Exercise prompt: Extend the passage below on machine-learning diagnosis of respiratory viruses, picking up after its final sentence.

Aim
This study aimed to develop an efficient and cost-saving diagnostic approach using natural language processing and explainable machine learning models.
Subject and methods
11,863 Influenza-like illness cases from Huzhou City, China for four common respiratory viruses were collected: SARS-CoV-2, influenza, respiratory syncytial virus, and adenovirus. Natural language processing techniques were employed to extract and normalize symptom features from unstructured clinical text. Five machine learning algorithms were evaluated using AUC, accuracy, sensitivity, and specificity to select the best-performing model. Subgroup analyses by age, sex, and fever status assessed model robustness, and SHAP values were calculated for interpretability.
Results
Compared with existing diagnostic tools, our model demonstrated higher accuracy and better predictive performance, with AUCs of 0.856 (95% CI: 0.830-0.881) for SARS-CoV-2, 0.737 (95% CI: 0.713-0.760) for Influenza, 0.801 (95% CI: 0.744-0.857) for RSV, and 0.782 (95% CI: 0.748-0.816) for adenovirus, showing particularly high capability for SARS-CoV-2 and RSV. Subgroup analyses showed particularly excellent discriminative accuracy in pediatric or afebrile patients.

Collected data:
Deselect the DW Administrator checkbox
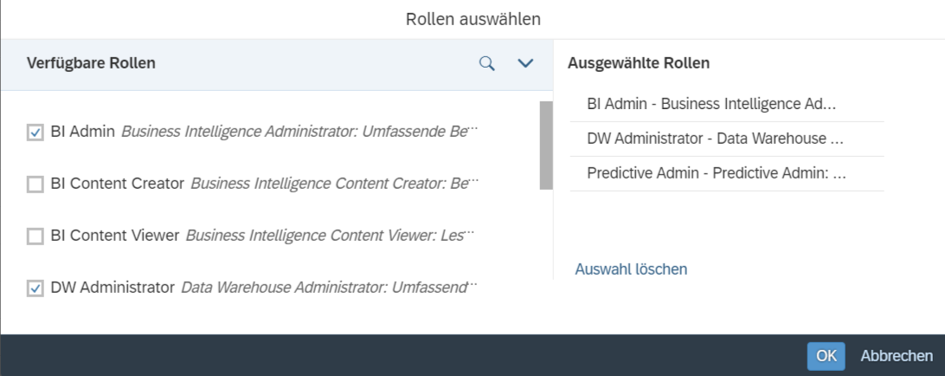This screenshot has height=376, width=945. 36,289
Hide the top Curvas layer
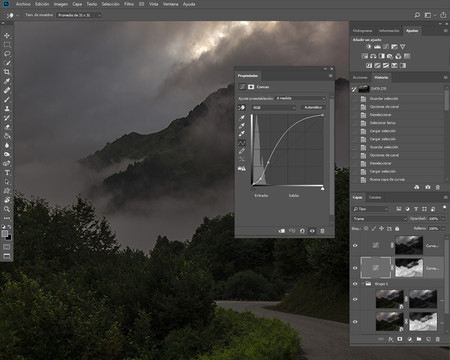Screen dimensions: 450x360 click(355, 245)
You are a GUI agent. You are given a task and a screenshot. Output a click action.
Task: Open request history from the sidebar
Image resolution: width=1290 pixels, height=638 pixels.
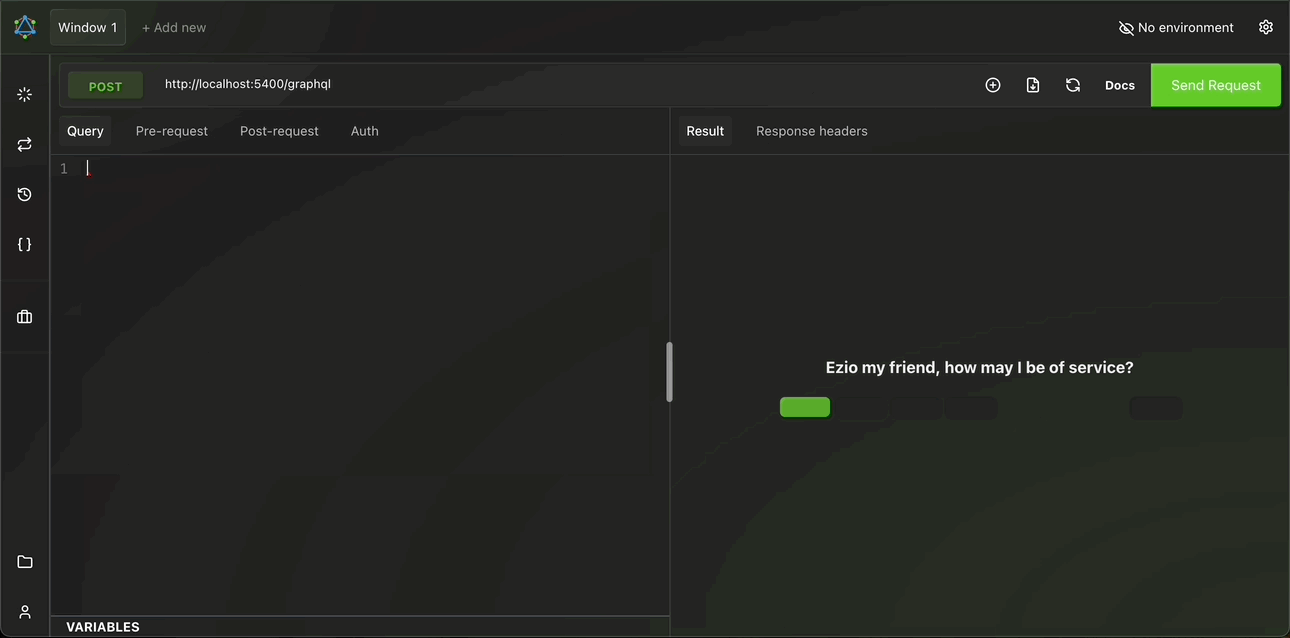click(25, 195)
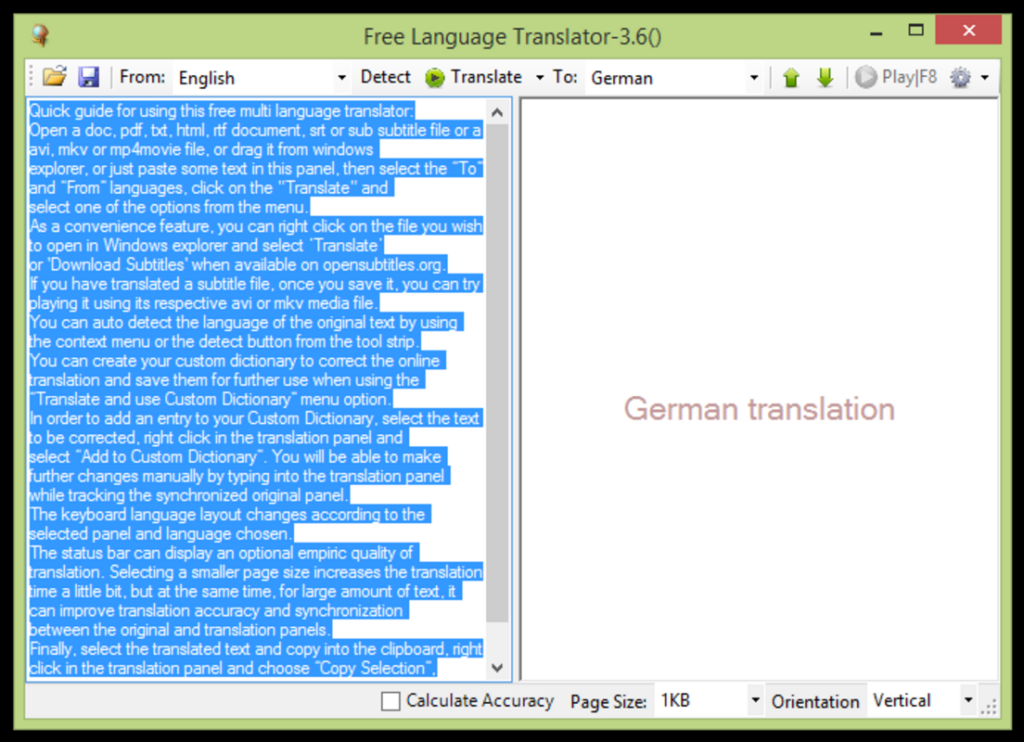1024x742 pixels.
Task: Click the green down arrow icon
Action: coord(823,77)
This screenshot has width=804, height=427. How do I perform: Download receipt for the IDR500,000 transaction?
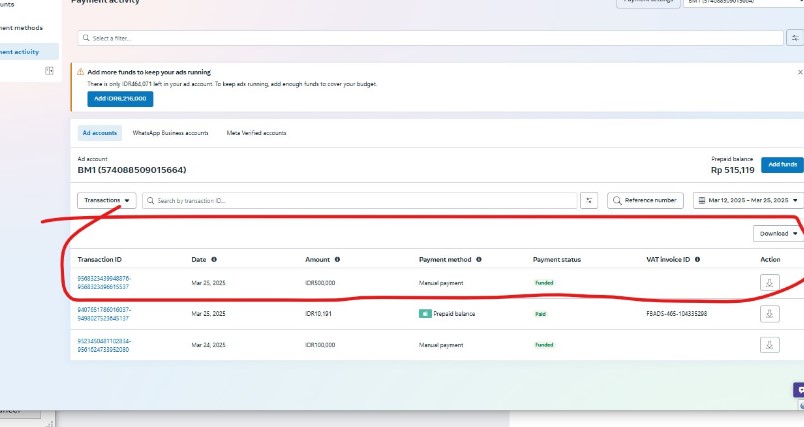769,283
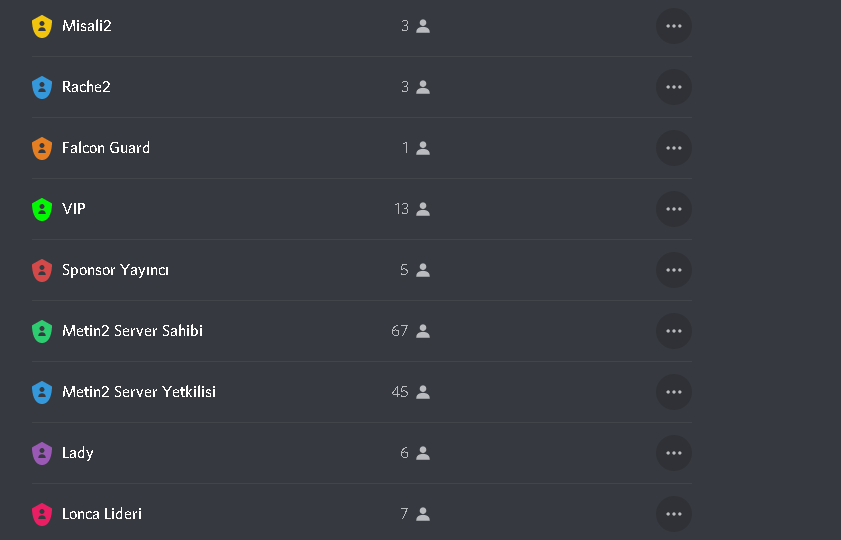This screenshot has width=841, height=540.
Task: View the 13 members of VIP role
Action: [412, 209]
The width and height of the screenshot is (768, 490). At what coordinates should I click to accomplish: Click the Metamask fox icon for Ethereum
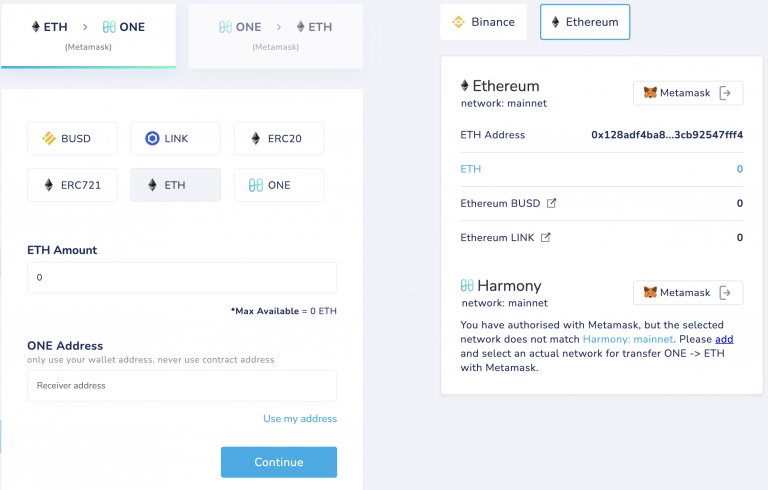click(650, 93)
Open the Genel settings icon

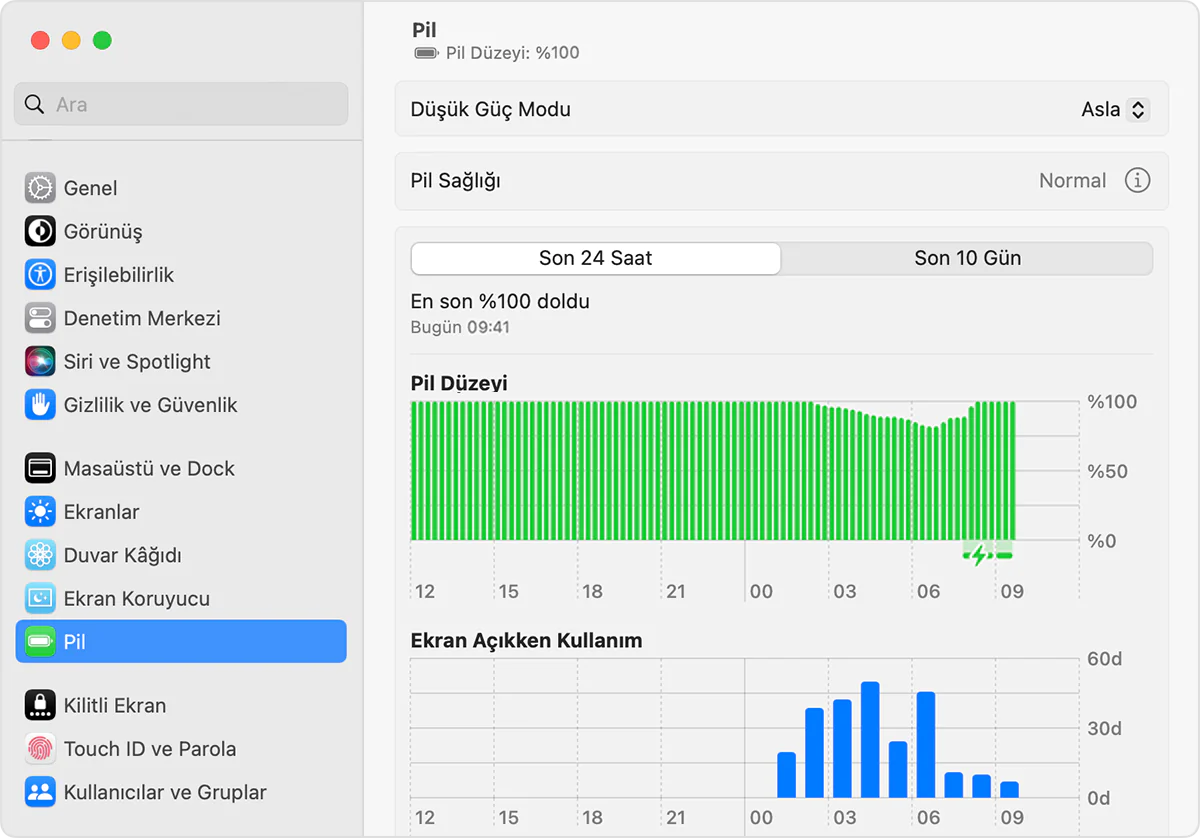coord(38,188)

Output below:
Conclusions
This study demonstrates the feasibility of integrating natural language processing and machine learning techniques for identification of respiratory viruses based solely on symptoms, and offers a low-cost and efficient alternative to PCR testing, which can reduce reliance on resource-intensive testing and enhance early detection in clinical practice. This approach can support early screening and resource allocation in both clinical and public health settings.